- **Source**:
+===+

FIG. 1 schematically shows a regulation principle for an ignition
device modulated according to the invention, here in the form of a
high-voltage capacitor ignition. The ignition coil 3 is a generally
known transformer, on the primary side 15 of which a voltage supply
is provided and on the secondary side 16 of which the spark plug 5
is supplied with high voltage in order to produce an ignition
spark. In the present embodiment on the primary side there is a
direct current voltage source which consists here of the DC-DC
converter 1 and a capacitor 2 connected in parallel thereto. In
addition, the switch 4 operated by the control device 12 via the
control unit 13 is provided on the primary side. This can be formed
as a semiconductor switch. The switch 4 has at least a first
switching state in which the voltage of the voltage source is
applied at the ignition coil 3, and at least a second switching
state, in which the voltage of the voltage source is not applied at
the ignition coil 3. In addition, a recovery diode 18 is connected
in parallel to the primary-side winding of the ignition coil 3.
This serves the de-energizing described below of the primary side
15 in the de-activated state of the voltage source when switch 4 is
open. Thanks to the use of the recovery diode 18, maximum energy is
kept in the primary-side circuit during the de-energizing. It is
optionally possible, however, to also connect an additional ohmic
resistance 19 in series to the recovery diode 18. This admittedly
means an energy loss. However, due to the resistance 19 and the
thus-achieved damping of the primary side 15 during the
de-energizing, a faster re-activation after extinguishing of an
ignition spark is possible.

+===+

- **Records supplied**:

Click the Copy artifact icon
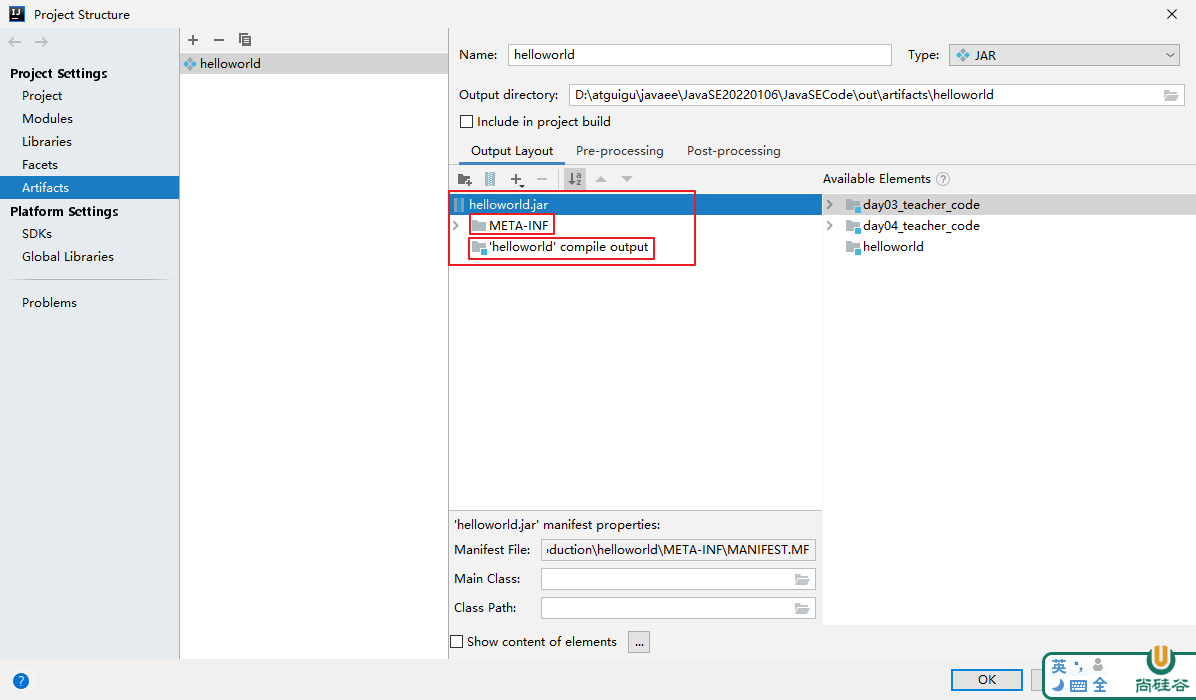coord(245,40)
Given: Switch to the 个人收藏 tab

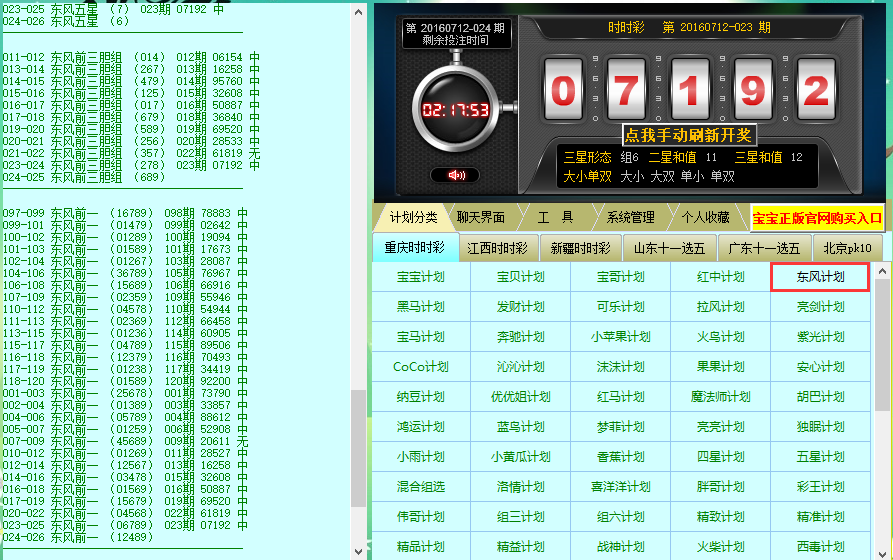Looking at the screenshot, I should (x=706, y=218).
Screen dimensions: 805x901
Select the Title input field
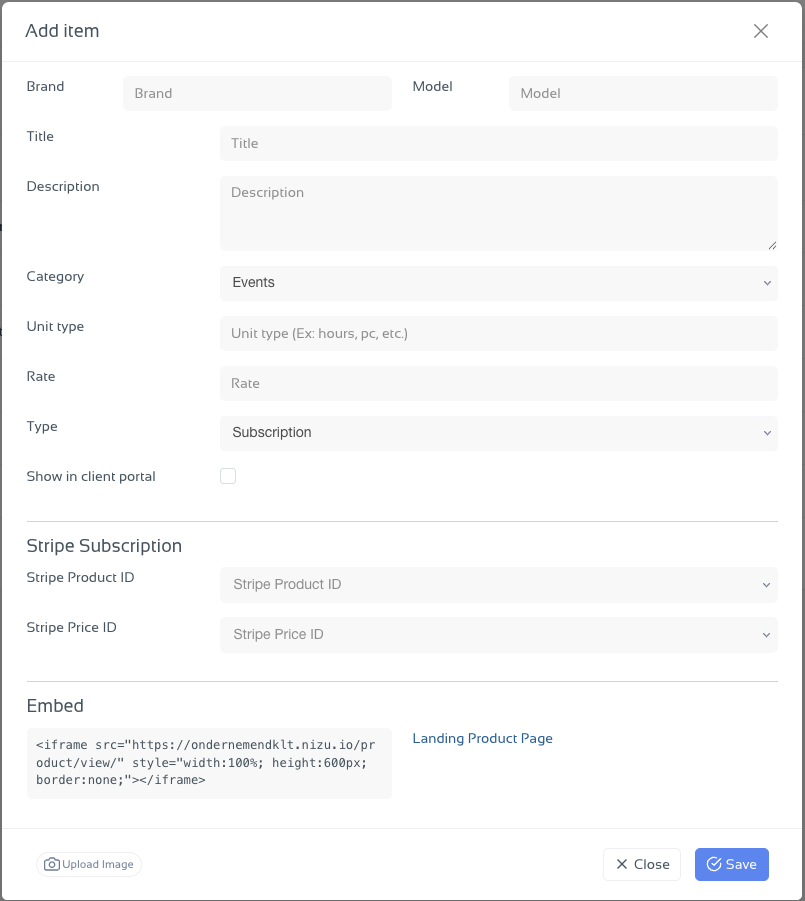click(498, 143)
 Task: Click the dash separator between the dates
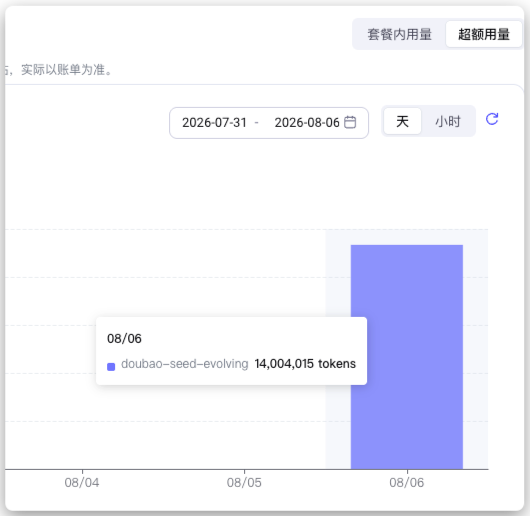point(257,123)
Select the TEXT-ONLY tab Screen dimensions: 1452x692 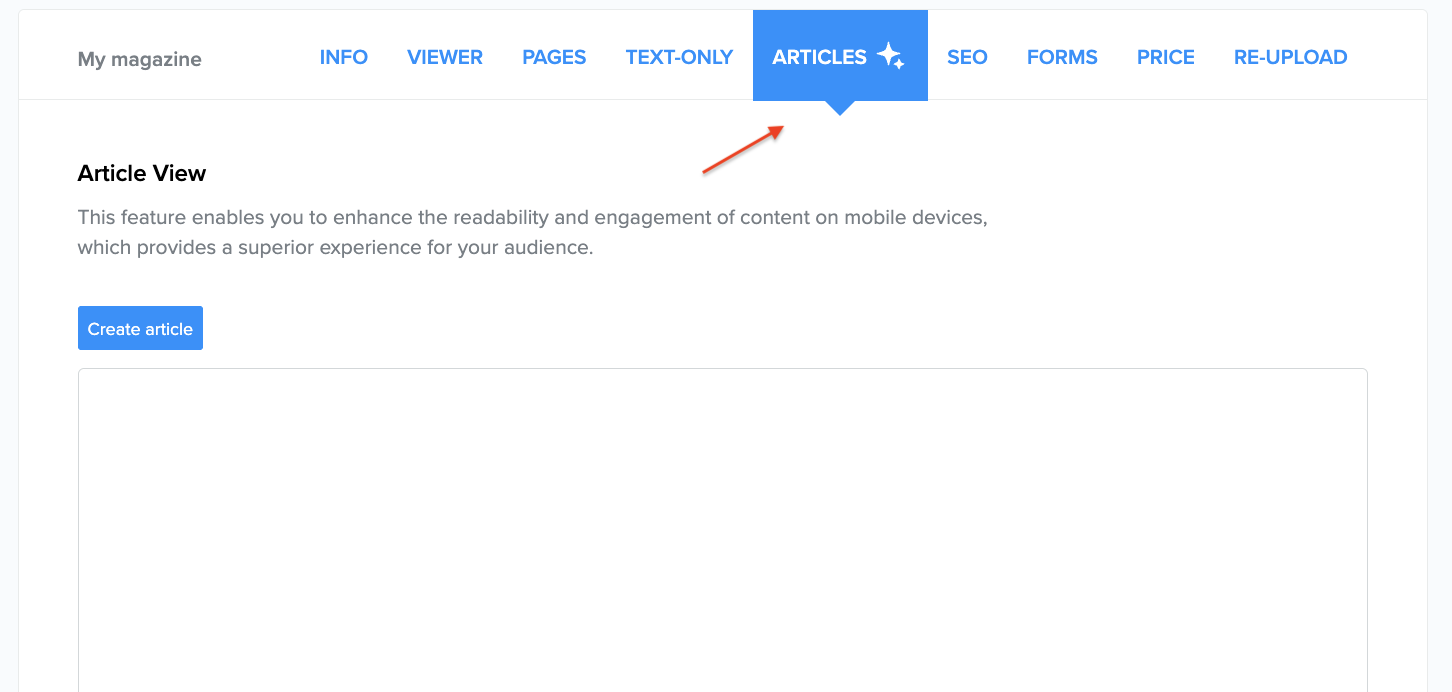(x=679, y=57)
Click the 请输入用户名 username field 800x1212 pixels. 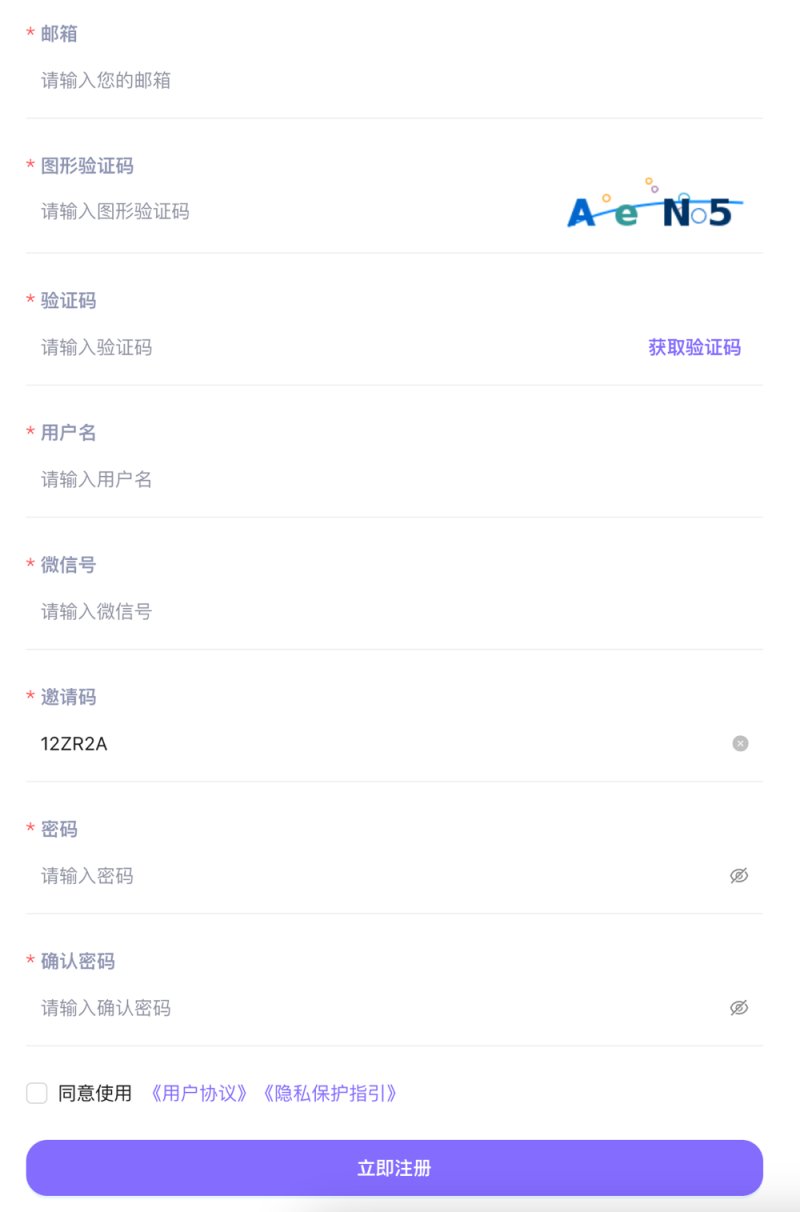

+===+

- **Work instructions**:
a) Name every part in the ignition-device description that carries a single-digit reference number, and give each number.
b) Go on with the ignition-device description, starting after its final sentence.
The lines have no connection to the ignition-device description.

- **Task results**:
a) DC-DC converter 1, capacitor 2, ignition coil 3, switch 4, spark plug 5

b)
The activation and de-activation of the voltage source 1, 2
therefore takes place in this embodiment exclusively via the switch
4. A primary current measuring device 14 provided in the preferred
embodiment, which serves to measure the current I.sub.pri flowing
in the primary circuit, is shown by a broken line on the primary
side 15. This value I.sub.pri is relayed to the control device 12.
In addition, it is optionally possible to provide another voltage
measuring device, instead and/or additionally on the primary side.
However, this is not shown here explicitly. If it is present then
it likewise relays the voltage value measured on the primary side
of the ignition coil 3 to the control device 12.
On the secondary side 16, a shunt 6 for the current in the ignition
spark is series-connected with the corresponding winding of the
ignition coil 3. In addition, a secondary current measuring device
7 as well as a secondary voltage measuring device 8 is provided.
The secondary-side current I.sub.sek measured by means of the
secondary current measuring device 7 is assessed in this embodiment
by the polarity evaluation device 9 with regard to its polarity and
by the current intensity evaluation device 10 with regard to its
amplitude or current intensity. It is provided in the embodiment
shown that the evaluation of the magnitude, i.e. of the current
intensity of the secondary-side current I.sub.sek, is limited to
whether or not it is greater than or equal to a predeterminable
minimum value. This is explained in further detail below with the
help of FIG. 2. The combustion current target value I.sub.rated is
generally used as predeterminable minimum value.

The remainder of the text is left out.